Genre: Young Adult Fiction, Contemporary Fiction
Summary from Goodreads:
Ruby Oliver is in love. Or it would be love, if Noel, her real live boyfriend, would call her back. But Noel seems to have turned into a pod-robot lobotomy patient, and Ruby can’t figure out why.
Not only is her romantic life a shambles:
Her dad is eating nothing but Cheetos,
Her mother’s got a piglet head in the refrigerator,
Hutch has gone to Paris to play baguette air guitar,
Gideon shows up shirtless,
And the pygmy goat Robespierre is no help whatsoever.
Will Ruby ever control her panic attacks?
Will she ever understand boys?
Will she ever stop making lists?
(No to that last one.)
Roo has lost most of her friends. She’s lost her true love, more than once. She’s lost her grandmother, her job, her reputation, and possibly her mind. But she’s never lost her sense of humor. The Ruby Oliver books are the record of her survival.
Hooray, Ruby and Noel are finally together! Sadly even though they are together, they are not without their problems. I was really hoping that after the last 3 books that Ruby would chill out and just relax because now she finally has a good boyfriend. He’s nuts about her and he knows about all of her craziness. She’s still a bit neurotic about whether he really likes her.
Lockhart does a really good job of capturing all the anxiety of romantic interactions in your teen years. I could totally sympathize with Ruby about the agonizing of whether to sit with her boyfriend at lunch, the awkwardness that ensues when you’re not sure what to talk about, fretting over phone calls, and all that other weirdness that goes on with young love.
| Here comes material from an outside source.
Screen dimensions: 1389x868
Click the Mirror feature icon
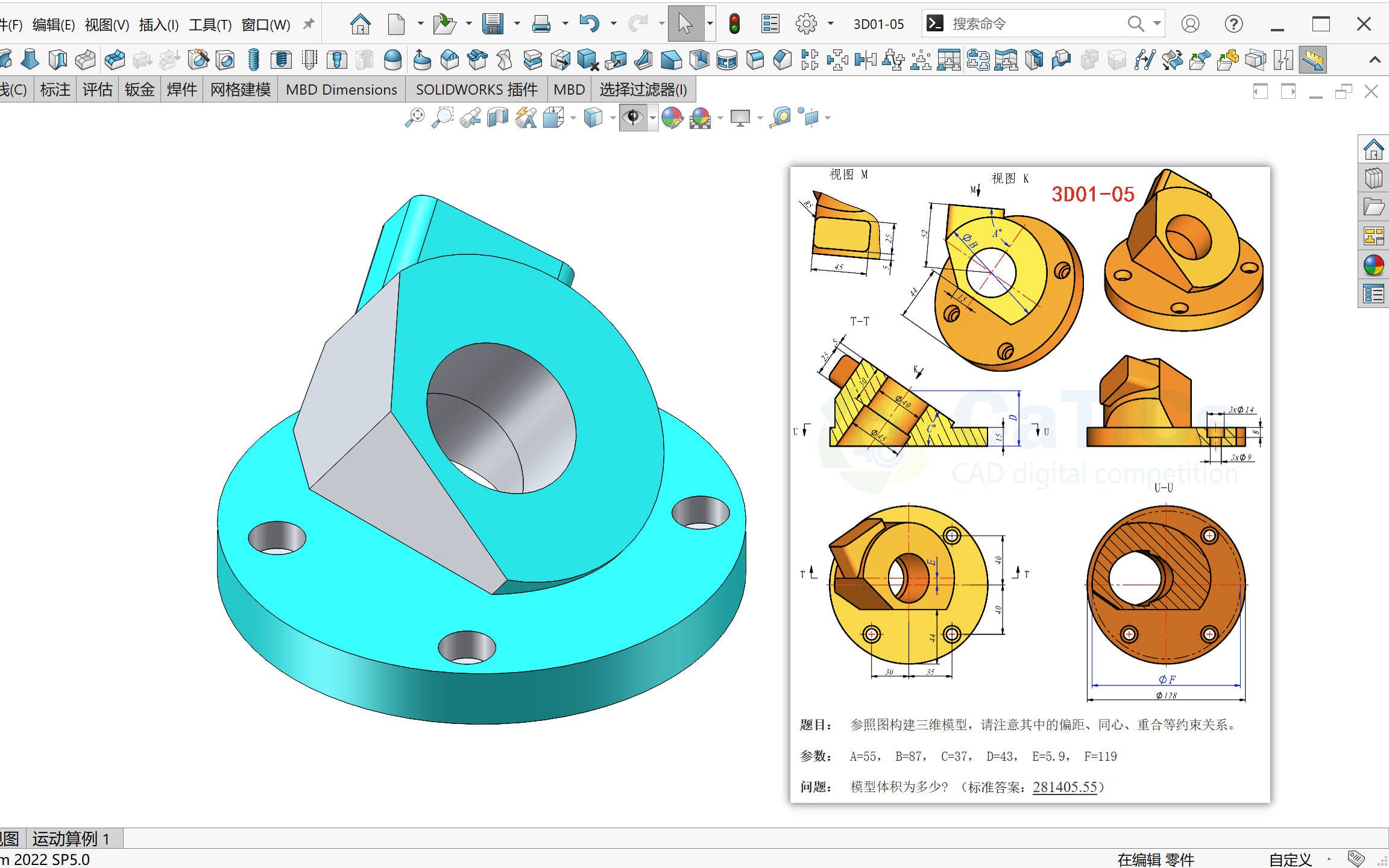point(866,60)
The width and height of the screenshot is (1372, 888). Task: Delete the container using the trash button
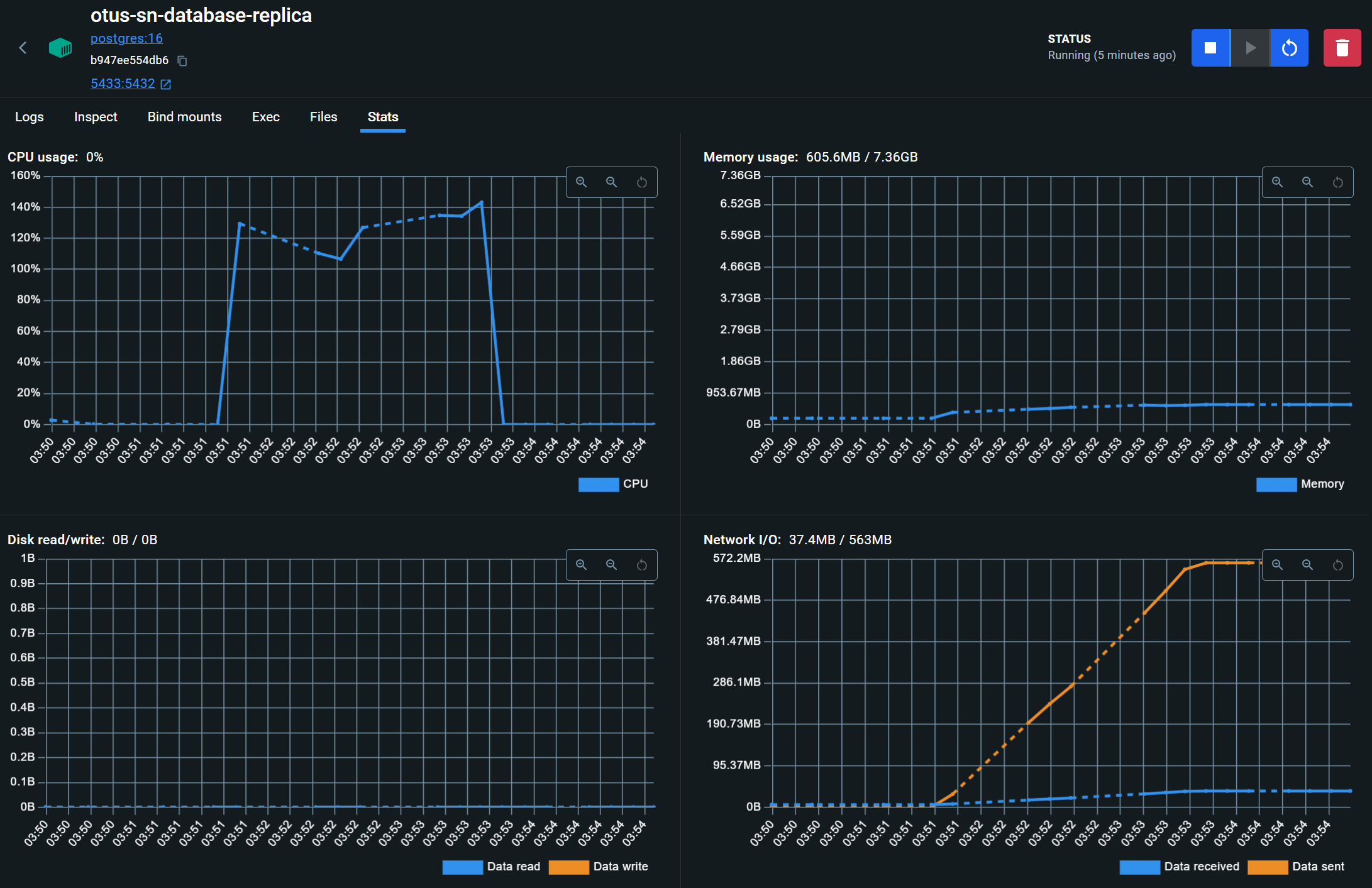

It also makes me very glad that I never have to live through high school love again.
This whole series is a great examination of high school relationships. Even though they are funny and a bit out there, there is a good deal we can learn about what and what not to do. You don’t have to put up with crappy friends just because they’re your ‘friends’. Sometimes it’s in your best interest to move on. It’s good to have casual acquaintances. You not need to friends with everyone. Be honest with your friends. Omitting your feelings doesn’t really help anyone especially when it comes to the opposite sex. Popularity is an illusion. If you have friends that actually like you that is enough. I could definitely see this being helpful for younger readers but also a good reminder for older readers as well.
The bottom line? I liked the book and really liked the series. I don’t remember the last time I read a series in about a month.